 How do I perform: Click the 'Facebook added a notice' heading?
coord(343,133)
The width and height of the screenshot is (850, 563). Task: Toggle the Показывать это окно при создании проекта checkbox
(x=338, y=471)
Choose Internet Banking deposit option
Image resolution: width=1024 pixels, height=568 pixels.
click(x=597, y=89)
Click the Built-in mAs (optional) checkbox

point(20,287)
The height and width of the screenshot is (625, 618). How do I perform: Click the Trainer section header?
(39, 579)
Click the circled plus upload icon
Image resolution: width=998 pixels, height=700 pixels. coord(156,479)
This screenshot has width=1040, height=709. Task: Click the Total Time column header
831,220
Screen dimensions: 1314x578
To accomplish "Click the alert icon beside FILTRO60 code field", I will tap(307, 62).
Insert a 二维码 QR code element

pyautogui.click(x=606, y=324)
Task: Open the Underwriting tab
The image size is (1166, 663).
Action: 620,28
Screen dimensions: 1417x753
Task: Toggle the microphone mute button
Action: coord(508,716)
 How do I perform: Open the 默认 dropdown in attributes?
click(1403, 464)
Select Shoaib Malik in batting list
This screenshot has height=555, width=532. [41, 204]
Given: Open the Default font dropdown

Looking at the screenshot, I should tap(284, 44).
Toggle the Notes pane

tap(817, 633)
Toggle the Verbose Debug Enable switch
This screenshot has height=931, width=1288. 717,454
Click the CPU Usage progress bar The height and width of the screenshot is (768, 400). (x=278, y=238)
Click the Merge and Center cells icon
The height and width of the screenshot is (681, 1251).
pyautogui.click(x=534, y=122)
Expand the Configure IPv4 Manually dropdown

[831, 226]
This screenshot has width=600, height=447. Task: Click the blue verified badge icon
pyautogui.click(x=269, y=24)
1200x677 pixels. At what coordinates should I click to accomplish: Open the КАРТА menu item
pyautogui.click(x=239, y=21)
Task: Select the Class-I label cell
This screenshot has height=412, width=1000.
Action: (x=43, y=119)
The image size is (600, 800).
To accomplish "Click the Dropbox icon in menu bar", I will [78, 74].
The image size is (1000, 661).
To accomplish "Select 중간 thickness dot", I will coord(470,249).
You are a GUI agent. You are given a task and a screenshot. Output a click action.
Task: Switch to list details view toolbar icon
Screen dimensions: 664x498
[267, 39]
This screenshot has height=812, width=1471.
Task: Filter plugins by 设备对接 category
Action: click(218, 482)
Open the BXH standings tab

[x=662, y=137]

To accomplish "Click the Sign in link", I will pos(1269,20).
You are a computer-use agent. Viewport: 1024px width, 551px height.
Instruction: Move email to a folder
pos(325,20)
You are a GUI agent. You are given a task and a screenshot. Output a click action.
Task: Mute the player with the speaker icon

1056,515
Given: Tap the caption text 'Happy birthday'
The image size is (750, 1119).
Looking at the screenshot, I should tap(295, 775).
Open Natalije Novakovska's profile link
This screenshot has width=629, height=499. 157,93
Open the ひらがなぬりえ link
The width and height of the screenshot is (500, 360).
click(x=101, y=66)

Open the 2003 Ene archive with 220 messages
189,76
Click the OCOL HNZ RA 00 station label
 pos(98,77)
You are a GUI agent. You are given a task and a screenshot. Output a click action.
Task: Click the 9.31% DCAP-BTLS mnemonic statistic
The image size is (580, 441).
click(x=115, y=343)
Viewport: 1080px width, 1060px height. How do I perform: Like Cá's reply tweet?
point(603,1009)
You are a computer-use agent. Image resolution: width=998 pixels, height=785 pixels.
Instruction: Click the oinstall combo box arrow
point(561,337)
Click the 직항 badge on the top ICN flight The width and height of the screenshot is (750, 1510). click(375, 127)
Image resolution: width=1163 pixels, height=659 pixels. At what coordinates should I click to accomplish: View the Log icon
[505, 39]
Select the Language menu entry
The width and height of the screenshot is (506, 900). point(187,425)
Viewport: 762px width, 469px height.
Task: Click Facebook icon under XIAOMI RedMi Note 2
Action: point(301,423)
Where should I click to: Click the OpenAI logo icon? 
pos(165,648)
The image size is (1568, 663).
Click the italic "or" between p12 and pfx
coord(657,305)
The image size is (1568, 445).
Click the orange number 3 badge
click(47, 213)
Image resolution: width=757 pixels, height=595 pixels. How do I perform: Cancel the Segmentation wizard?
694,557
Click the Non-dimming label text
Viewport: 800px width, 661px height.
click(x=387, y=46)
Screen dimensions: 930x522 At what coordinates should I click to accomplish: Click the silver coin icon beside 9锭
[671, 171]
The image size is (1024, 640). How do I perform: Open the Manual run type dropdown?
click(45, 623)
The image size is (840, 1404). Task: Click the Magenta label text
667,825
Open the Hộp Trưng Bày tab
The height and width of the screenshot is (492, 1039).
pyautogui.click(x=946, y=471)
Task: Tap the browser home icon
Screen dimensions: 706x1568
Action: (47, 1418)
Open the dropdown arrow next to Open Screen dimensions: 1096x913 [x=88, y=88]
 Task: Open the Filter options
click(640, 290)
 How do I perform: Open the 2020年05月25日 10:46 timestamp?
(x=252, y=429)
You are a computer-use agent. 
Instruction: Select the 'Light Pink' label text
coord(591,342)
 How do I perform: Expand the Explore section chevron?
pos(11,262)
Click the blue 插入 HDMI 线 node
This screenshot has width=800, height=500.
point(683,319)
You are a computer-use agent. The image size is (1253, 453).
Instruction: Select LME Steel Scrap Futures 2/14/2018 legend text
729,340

Goal of the exercise: Make an exact copy of the whole listing, so that no line is lost.

Written solution:
 How do I perform: Click the 'Facebook added a notice' heading?
coord(343,133)
The width and height of the screenshot is (850, 563). Task: Toggle the Показывать это окно при создании проекта checkbox
(x=338, y=471)
Choose Internet Banking deposit option
Image resolution: width=1024 pixels, height=568 pixels.
click(x=597, y=89)
Click the Built-in mAs (optional) checkbox

point(20,287)
The height and width of the screenshot is (625, 618). How do I perform: Click the Trainer section header?
(39, 579)
Click the circled plus upload icon
Image resolution: width=998 pixels, height=700 pixels. coord(156,479)
This screenshot has width=1040, height=709. Task: Click the Total Time column header
831,220
Screen dimensions: 1314x578
To accomplish "Click the alert icon beside FILTRO60 code field", I will tap(307, 62).
Insert a 二维码 QR code element

pyautogui.click(x=606, y=324)
Task: Open the Underwriting tab
The image size is (1166, 663).
Action: 620,28
Screen dimensions: 1417x753
Task: Toggle the microphone mute button
Action: coord(508,716)
 How do I perform: Open the 默认 dropdown in attributes?
click(1403, 464)
Select Shoaib Malik in batting list
This screenshot has height=555, width=532. [41, 204]
Given: Open the Default font dropdown

Looking at the screenshot, I should tap(284, 44).
Toggle the Notes pane

tap(817, 633)
Toggle the Verbose Debug Enable switch
This screenshot has height=931, width=1288. 717,454
Click the CPU Usage progress bar The height and width of the screenshot is (768, 400). (x=278, y=238)
Click the Merge and Center cells icon
The height and width of the screenshot is (681, 1251).
pyautogui.click(x=534, y=122)
Expand the Configure IPv4 Manually dropdown

[831, 226]
This screenshot has width=600, height=447. Task: Click the blue verified badge icon
pyautogui.click(x=269, y=24)
1200x677 pixels. At what coordinates should I click to accomplish: Open the КАРТА menu item
pyautogui.click(x=239, y=21)
Task: Select the Class-I label cell
This screenshot has height=412, width=1000.
Action: (x=43, y=119)
The image size is (600, 800).
To accomplish "Click the Dropbox icon in menu bar", I will [78, 74].
The image size is (1000, 661).
To accomplish "Select 중간 thickness dot", I will coord(470,249).
You are a GUI agent. You are given a task and a screenshot. Output a click action.
Task: Switch to list details view toolbar icon
Screen dimensions: 664x498
[267, 39]
This screenshot has height=812, width=1471.
Task: Filter plugins by 设备对接 category
Action: click(218, 482)
Open the BXH standings tab

[x=662, y=137]

To accomplish "Click the Sign in link", I will pos(1269,20).
You are a computer-use agent. Viewport: 1024px width, 551px height.
Instruction: Move email to a folder
pos(325,20)
You are a GUI agent. You are given a task and a screenshot. Output a click action.
Task: Mute the player with the speaker icon

1056,515
Given: Tap the caption text 'Happy birthday'
The image size is (750, 1119).
Looking at the screenshot, I should tap(295, 775).
Open Natalije Novakovska's profile link
This screenshot has width=629, height=499. 157,93
Open the ひらがなぬりえ link
The width and height of the screenshot is (500, 360).
click(x=101, y=66)

Open the 2003 Ene archive with 220 messages
189,76
Click the OCOL HNZ RA 00 station label
 pos(98,77)
You are a GUI agent. You are given a task and a screenshot. Output a click action.
Task: Click the 9.31% DCAP-BTLS mnemonic statistic
The image size is (580, 441).
click(x=115, y=343)
Viewport: 1080px width, 1060px height. How do I perform: Like Cá's reply tweet?
point(603,1009)
You are a computer-use agent. Image resolution: width=998 pixels, height=785 pixels.
Instruction: Click the oinstall combo box arrow
point(561,337)
Click the 직항 badge on the top ICN flight The width and height of the screenshot is (750, 1510). click(375, 127)
Image resolution: width=1163 pixels, height=659 pixels. At what coordinates should I click to accomplish: View the Log icon
[505, 39]
Select the Language menu entry
The width and height of the screenshot is (506, 900). point(187,425)
Viewport: 762px width, 469px height.
Task: Click Facebook icon under XIAOMI RedMi Note 2
Action: point(301,423)
Where should I click to: Click the OpenAI logo icon? 
pos(165,648)
The image size is (1568, 663).
Click the italic "or" between p12 and pfx
coord(657,305)
The image size is (1568, 445).
Click the orange number 3 badge
click(47, 213)
Image resolution: width=757 pixels, height=595 pixels. How do I perform: Cancel the Segmentation wizard?
694,557
Click the Non-dimming label text
Viewport: 800px width, 661px height.
click(x=387, y=46)
Screen dimensions: 930x522 At what coordinates should I click to accomplish: Click the silver coin icon beside 9锭
[671, 171]
The image size is (1024, 640). How do I perform: Open the Manual run type dropdown?
click(45, 623)
The image size is (840, 1404). Task: Click the Magenta label text
667,825
Open the Hộp Trưng Bày tab
The height and width of the screenshot is (492, 1039).
pyautogui.click(x=946, y=471)
Task: Tap the browser home icon
Screen dimensions: 706x1568
Action: (47, 1418)
Open the dropdown arrow next to Open Screen dimensions: 1096x913 [x=88, y=88]
 Task: Open the Filter options
click(640, 290)
 How do I perform: Open the 2020年05月25日 10:46 timestamp?
(x=252, y=429)
You are a computer-use agent. 
Instruction: Select the 'Light Pink' label text
coord(591,342)
 How do I perform: Expand the Explore section chevron?
pos(11,262)
Click the blue 插入 HDMI 线 node
This screenshot has width=800, height=500.
point(683,319)
You are a computer-use agent. The image size is (1253, 453).
Instruction: Select LME Steel Scrap Futures 2/14/2018 legend text
729,340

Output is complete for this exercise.